Novel insight into the mechanisms of neurotoxicity induced by type I and type II pyrethroids via disrupting the gut-brain axis in lizards

Type I and type II pyrethroids are widely used and frequently detected in agricultural environments. The neurotoxic effects and underlying mechanisms of pyrethroids in native animal populations, including lizards as common farmland inhabitants, remain unclear. This study exposed male lizards (Eremias argus) to type I bifenthrin (BF) and type II fluvalinate (FA) pyrethroids for 28 days, resulting in abnormal behaviors. Targeted analyses indicated that neurotransmitters, including dopamine, GABA, acetylcholine, and choline in lizard plasma, were significantly decreased with alterations in the cholinergic synapse, dopaminergic synapse, and cAMP signaling pathway in the brain after BF and FA treatment.
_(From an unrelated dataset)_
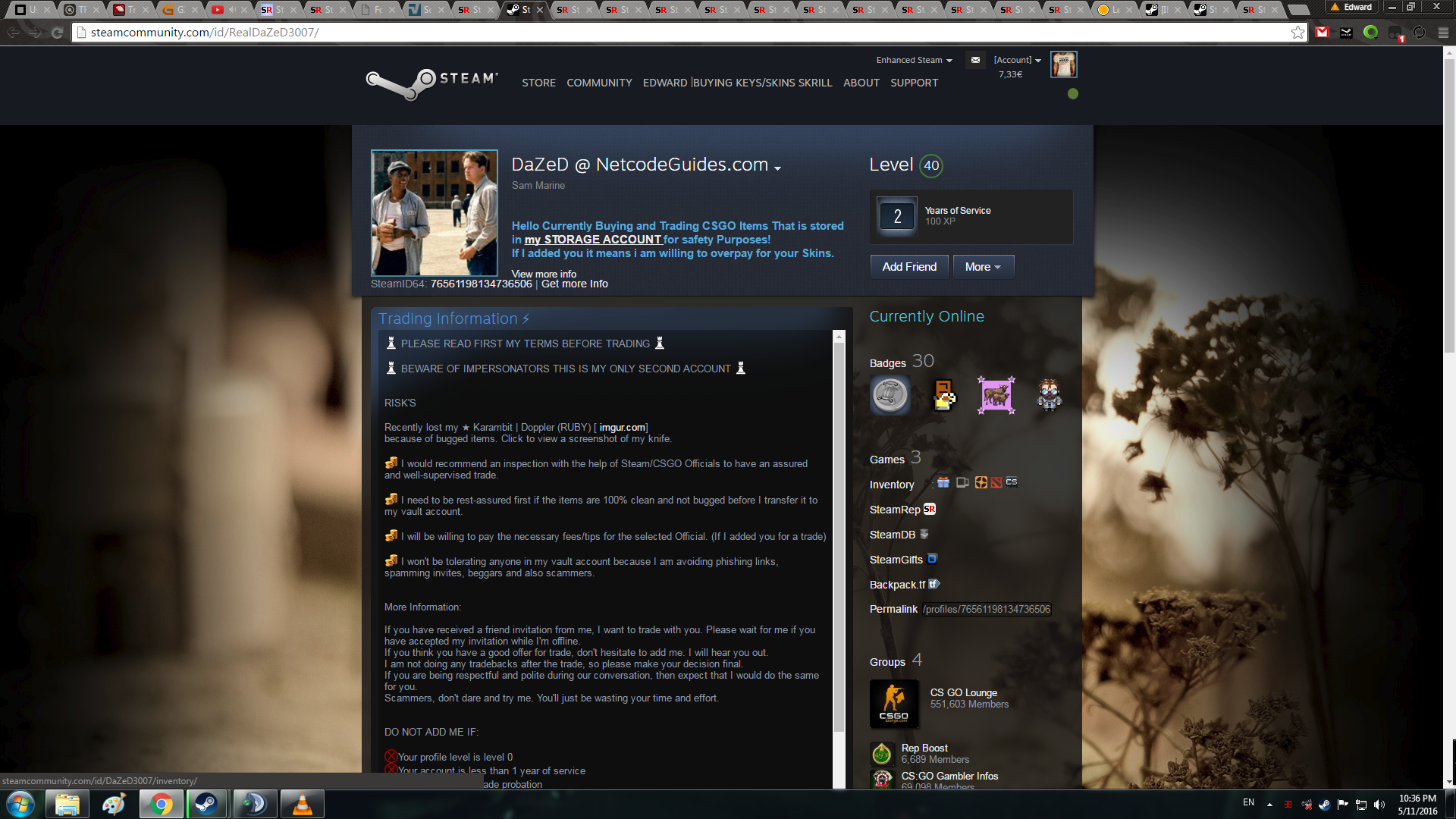Open the CS:GO inventory icon
Image resolution: width=1456 pixels, height=819 pixels.
1012,482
Nervous system-related genes such as CACNA1A, CACNA1B, and CACNA1C were significantly down-regulated and highly correlated with arachidonic acid metabolism pathway-related metabolites in lizard gut. A notable decrease in metabolites within the arachidonic acid metabolism pathway and alterations in the gut microbiome were indicative for anti-inflammatory responses and neurotoxic effects. Interestingly, increased type I BF bioaccumulation in lizard intestines induced a higher abundance of Akkermansia, which resulted in reduced inflammation in the gut and lower neurotoxic effects compared to the low-dose BF exposure group. This study reveals contrasting dose-responses between pyrethroid types and suggests gut-brain axis-regulated neurotoxicity in lizards.